Foto: Jorge García
De "El eco de las mareas calladas", novela
Nada nuevo. Bueno, sí. Acabo
de ver llorar a una gata. A ella, a la gata que lleva diez años conmigo. Lloro
con ella. Nos teníamos simpatía el gato negro
y yo. La gata lo sabe, pero no me mira. Es silencio y es mirada a ningún lado,
quizás es mirada a su maullido suave, tiernoso, al amanecer que le dice «hola»
a la gata. ¿Sabes cómo muere una gaviota?, ¿no?, pues se acurruca en su nido,
la pareja está ahí, a su lado, la acompaña, un parpadeo que le picotea, no
cierra los ojos, le agradece, y cierra los ojos y se muere. La pareja se queda
a su lado un día, dos, y luego levanta vuelo para no regresar al nido.
Amanece, y es un extraño
silencio en la casa. No es amanecer, ya lo sé. Es el resplandor de la muerte.
Es ceguera. Hoy, ahora mismo, aquí, si estuviera el pescador se sorprendería y
no me diría nada, porque hoy saltan versos por todos lados, ¡ay, si supiera
recogerlos! La gata me lo dice, con esa mirada tan suya, quieta, sabia, humedad
que me regala, «vamos a dejar que el mundo viva», le asiento con la cabeza.
«Vamos a dejar que el mundo viva», le respondo. Las nueve horas del día y el
gallo también le canta, desde lo alto de la peña. Jolgorio de pájaros. Será un
día de guardar silencio, quizás asome algún grito que se apagará en la hondura
de la nada, pero será lento el día, sin espacios.
No es nada fácil
permanecer en la sombra, adonde no llega ninguna palabra y de donde no sale
palabra alguna. Pero es la voluntad del destino y es cederle el paso a ese
camino que se abre, encendido. No se alivia un dolor dándole largas con
mentiras piadosas, al revés, se recrudece el dolor. Hay que ahondar más en la
tierra, cavar más profundo, adonde no pueda llegar ni una sola partícula de luz
de ese camino, llegar al mismo centro del fin del mundo. Un veintiuno de marzo.

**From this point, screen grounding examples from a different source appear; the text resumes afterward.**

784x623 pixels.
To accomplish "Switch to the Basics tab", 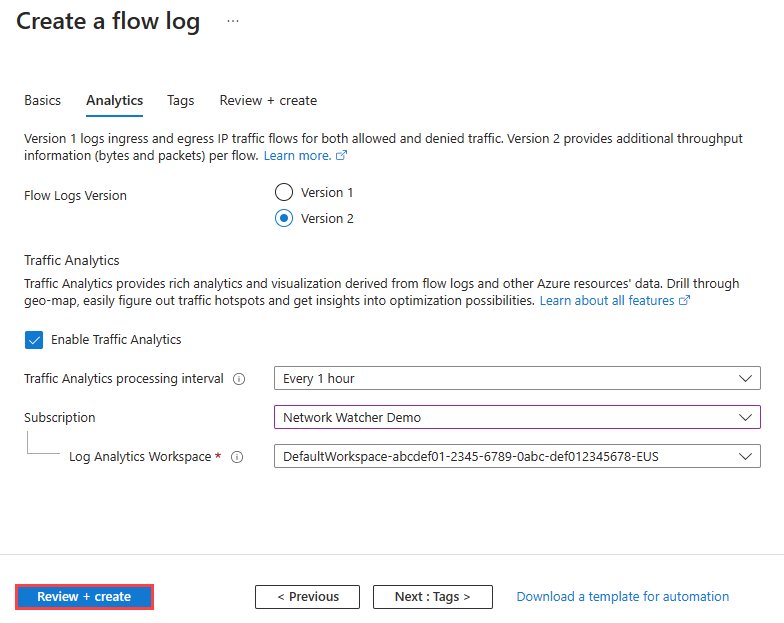I will [42, 101].
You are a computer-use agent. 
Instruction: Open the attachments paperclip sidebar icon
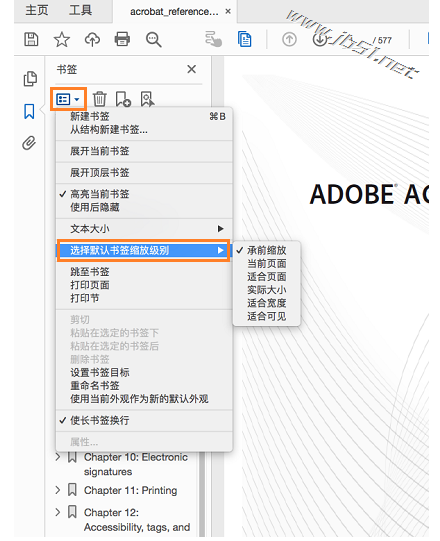[29, 142]
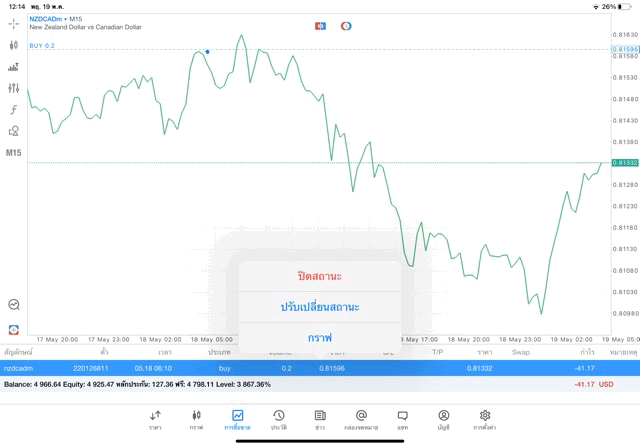
Task: Open the drawing objects shapes icon
Action: point(14,131)
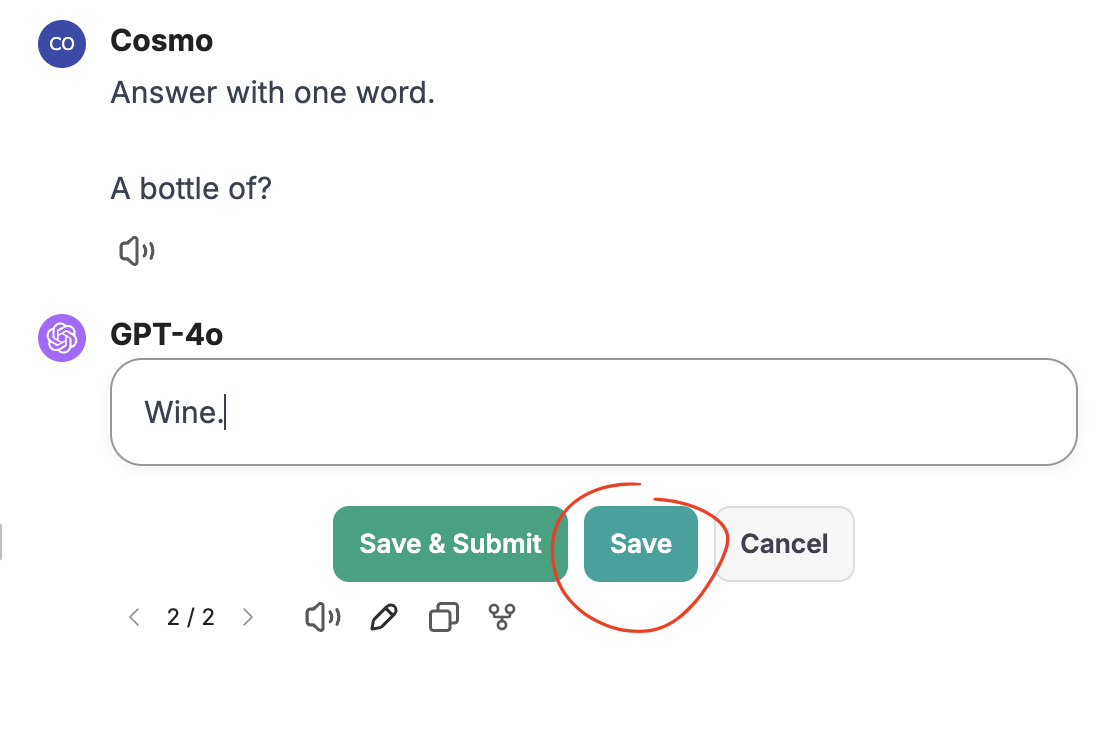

Excavar profundo junto al árbol, bajo el tupido enrejado de su copa, no dejar
de excavar. Mezclar el lloro con el canto saltarín de los pájaros, azules,
amarillos los pájaros. Van a ser enterradas todas las ternuras. Caen los
últimos libros, los que ya no serán escritos. Reverdecidas las hojas en las
ramas. Si alzo la vista, le veo la magnitud al camino, su limpieza de trazo, sus
cunetas atestadas de flores de todos los colores y mariposas blancas. Amapolas
blancas y rojas. Le veo las risas que estallan y son estrellas que parpadean y
brillan en el aire azul del día. Ligera la brisa, ensoñada. Aquí la secura
ahoga. Bajo la vista. Veo cómo caen los últimos libros.

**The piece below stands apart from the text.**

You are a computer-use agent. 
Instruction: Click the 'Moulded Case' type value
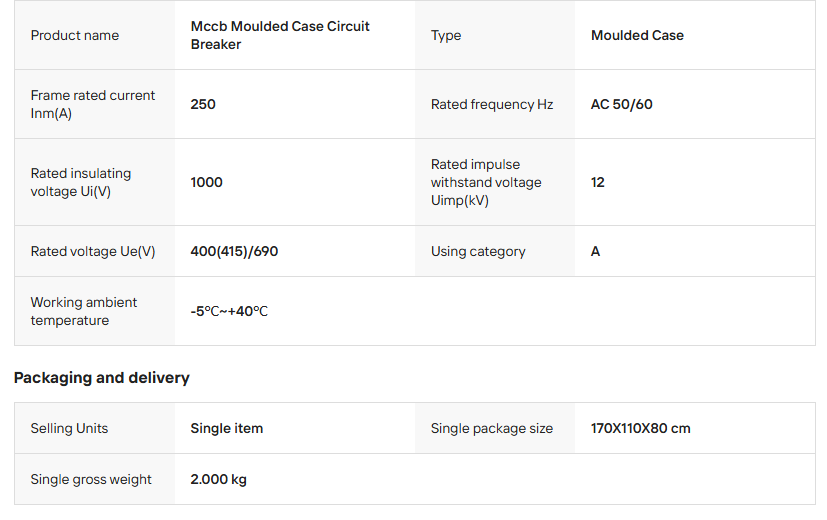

Hace tiempo, de cuando existían los compañeros, uno de ellos me dijo que el camino había que caminarlo solo. Me
daba ánimos. Ni siquiera lo he caminado. Pero lo he visto nacer, quizás
renacer, romperse en frutas abiertas. ¿Qué quiere la voz ahora? ¿Me ha oído, ha
oído el sonido sordo de mis manos excavando en la tierra? ¿Ha vuelto a “verme”
anoche? ¿Yo detengo su salto al camino, que se aferre a la mano tendida y eche
a andar? Es injusto. He de soltar las amarras de la distancia y que ésta caiga,
pesadamente, al abismo. Les digo a los pájaros que alboroten, que ella no oiga
ni vea cómo me voy a mi camino ciego, sordo, al año de la muerte.